(Supplied records)

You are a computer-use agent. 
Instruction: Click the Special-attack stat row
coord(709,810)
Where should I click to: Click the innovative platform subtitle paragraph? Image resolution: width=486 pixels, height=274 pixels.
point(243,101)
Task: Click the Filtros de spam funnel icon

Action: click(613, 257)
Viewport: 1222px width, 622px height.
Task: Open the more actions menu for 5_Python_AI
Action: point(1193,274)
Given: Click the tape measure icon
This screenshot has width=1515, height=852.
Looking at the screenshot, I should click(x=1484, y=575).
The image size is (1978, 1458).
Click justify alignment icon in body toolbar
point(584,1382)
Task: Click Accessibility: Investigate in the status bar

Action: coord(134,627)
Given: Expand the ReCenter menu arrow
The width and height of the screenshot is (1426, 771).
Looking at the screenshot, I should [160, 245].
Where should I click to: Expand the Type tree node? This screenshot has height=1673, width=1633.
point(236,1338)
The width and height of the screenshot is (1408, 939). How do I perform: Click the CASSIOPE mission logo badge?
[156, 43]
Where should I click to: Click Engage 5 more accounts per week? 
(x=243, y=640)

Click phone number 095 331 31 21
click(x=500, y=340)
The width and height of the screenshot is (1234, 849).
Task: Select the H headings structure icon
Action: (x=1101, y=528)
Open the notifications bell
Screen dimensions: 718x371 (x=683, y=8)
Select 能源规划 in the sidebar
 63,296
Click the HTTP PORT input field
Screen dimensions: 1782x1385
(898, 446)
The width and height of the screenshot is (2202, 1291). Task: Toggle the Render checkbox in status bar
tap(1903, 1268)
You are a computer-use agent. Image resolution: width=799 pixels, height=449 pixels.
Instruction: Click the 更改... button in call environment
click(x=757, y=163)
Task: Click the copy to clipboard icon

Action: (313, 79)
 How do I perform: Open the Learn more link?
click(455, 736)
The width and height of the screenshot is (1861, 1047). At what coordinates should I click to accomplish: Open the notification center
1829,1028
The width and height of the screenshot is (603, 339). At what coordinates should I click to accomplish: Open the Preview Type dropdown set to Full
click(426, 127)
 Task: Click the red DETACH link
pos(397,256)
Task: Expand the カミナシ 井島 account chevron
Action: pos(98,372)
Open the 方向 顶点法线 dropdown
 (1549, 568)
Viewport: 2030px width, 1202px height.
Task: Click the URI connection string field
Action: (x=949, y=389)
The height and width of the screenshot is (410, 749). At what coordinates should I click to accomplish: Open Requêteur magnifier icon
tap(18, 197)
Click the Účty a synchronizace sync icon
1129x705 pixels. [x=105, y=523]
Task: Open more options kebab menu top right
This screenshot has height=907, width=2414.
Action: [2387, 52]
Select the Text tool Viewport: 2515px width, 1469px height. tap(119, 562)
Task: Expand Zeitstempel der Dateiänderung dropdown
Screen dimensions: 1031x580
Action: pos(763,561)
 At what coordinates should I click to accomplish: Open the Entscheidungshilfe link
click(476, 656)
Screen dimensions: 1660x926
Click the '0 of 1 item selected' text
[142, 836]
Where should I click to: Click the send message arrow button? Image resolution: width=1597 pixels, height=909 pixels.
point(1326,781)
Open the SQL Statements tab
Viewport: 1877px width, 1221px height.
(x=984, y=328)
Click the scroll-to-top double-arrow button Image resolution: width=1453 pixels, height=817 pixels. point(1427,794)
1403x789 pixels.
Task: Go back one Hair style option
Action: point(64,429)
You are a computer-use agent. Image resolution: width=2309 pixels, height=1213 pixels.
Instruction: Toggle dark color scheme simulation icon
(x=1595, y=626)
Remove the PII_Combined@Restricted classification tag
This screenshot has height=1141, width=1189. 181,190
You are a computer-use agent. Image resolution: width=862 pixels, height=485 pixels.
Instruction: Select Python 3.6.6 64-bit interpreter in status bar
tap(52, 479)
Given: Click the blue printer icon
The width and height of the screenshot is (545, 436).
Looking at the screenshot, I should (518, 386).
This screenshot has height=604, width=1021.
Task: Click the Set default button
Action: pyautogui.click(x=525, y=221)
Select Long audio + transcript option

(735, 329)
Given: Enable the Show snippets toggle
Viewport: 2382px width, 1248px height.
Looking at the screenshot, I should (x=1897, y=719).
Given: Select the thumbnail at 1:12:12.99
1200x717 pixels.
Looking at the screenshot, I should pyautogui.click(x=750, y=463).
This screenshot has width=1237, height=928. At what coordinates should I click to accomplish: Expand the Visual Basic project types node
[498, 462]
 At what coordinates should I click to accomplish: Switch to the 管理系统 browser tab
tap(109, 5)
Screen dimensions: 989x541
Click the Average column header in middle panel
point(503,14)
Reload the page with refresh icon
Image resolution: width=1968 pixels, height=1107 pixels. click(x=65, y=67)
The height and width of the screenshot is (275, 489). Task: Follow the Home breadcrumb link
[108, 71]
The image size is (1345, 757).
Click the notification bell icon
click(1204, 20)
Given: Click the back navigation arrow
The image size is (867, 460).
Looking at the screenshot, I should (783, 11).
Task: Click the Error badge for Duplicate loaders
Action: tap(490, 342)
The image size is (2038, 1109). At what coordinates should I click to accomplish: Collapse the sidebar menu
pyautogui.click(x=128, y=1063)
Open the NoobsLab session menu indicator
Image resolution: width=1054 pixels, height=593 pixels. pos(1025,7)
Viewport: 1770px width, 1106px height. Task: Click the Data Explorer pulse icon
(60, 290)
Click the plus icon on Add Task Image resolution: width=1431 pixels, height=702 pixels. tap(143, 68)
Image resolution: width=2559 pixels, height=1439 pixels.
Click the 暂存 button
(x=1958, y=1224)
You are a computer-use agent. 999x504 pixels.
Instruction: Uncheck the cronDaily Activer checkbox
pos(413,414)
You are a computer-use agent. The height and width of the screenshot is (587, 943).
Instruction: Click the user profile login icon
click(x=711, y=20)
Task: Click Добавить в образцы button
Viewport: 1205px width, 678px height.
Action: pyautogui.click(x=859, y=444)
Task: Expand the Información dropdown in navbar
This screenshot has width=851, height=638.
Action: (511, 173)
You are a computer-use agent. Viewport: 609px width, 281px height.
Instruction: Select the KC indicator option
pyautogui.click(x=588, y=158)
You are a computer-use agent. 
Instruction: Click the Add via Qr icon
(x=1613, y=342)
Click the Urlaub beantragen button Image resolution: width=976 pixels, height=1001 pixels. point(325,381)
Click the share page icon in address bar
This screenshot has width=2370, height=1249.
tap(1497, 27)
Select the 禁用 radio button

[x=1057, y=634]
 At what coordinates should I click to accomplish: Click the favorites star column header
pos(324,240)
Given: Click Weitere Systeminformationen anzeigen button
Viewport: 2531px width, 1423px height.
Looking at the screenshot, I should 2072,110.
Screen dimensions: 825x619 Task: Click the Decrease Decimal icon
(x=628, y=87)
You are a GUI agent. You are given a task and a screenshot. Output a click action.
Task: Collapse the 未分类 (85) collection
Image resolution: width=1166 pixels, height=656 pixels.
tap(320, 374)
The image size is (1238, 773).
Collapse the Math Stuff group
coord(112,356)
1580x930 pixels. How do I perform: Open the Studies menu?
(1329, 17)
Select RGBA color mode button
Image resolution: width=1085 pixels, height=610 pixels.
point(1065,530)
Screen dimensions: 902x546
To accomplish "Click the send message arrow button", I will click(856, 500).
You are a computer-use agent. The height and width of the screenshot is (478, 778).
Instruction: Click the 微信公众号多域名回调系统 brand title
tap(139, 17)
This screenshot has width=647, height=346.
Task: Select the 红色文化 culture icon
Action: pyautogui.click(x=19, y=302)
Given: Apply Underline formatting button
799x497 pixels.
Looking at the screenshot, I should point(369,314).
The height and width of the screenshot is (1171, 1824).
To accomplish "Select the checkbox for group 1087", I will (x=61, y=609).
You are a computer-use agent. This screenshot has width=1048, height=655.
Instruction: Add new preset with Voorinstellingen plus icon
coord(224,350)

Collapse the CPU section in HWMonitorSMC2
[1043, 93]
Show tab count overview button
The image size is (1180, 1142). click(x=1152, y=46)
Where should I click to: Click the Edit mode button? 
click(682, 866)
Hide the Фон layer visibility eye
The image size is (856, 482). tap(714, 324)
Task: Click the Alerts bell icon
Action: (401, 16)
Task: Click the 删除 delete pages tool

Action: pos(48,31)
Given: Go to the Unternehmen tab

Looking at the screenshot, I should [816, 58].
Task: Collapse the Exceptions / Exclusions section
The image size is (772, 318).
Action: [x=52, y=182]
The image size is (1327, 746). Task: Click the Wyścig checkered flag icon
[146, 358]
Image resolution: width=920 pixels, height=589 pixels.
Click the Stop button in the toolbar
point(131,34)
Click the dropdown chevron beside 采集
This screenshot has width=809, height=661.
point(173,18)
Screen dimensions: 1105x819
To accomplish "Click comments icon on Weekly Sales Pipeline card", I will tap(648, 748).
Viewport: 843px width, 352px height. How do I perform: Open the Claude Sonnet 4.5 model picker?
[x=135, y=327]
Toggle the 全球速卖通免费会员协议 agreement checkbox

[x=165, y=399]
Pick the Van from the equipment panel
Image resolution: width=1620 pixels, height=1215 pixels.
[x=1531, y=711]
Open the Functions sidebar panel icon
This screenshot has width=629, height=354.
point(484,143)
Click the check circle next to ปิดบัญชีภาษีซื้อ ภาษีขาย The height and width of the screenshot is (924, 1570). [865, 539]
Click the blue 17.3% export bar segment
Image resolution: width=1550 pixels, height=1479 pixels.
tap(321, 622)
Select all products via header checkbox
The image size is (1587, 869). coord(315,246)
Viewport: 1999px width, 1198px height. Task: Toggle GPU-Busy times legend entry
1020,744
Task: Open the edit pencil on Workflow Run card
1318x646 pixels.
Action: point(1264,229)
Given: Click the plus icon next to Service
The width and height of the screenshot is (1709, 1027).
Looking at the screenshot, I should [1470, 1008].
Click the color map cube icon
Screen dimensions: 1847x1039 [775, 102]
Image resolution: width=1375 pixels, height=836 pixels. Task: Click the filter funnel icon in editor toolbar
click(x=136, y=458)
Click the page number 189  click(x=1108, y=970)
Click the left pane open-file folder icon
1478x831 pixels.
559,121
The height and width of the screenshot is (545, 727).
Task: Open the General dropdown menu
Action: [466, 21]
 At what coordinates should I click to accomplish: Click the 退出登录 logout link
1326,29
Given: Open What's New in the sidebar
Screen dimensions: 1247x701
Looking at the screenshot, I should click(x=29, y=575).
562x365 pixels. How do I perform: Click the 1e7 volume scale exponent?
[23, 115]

(End Supplied records)

→ **Exercise instructions**:
How many lines in the entries contain the string "card"? Answer with the number only.

→ **Your response**:
2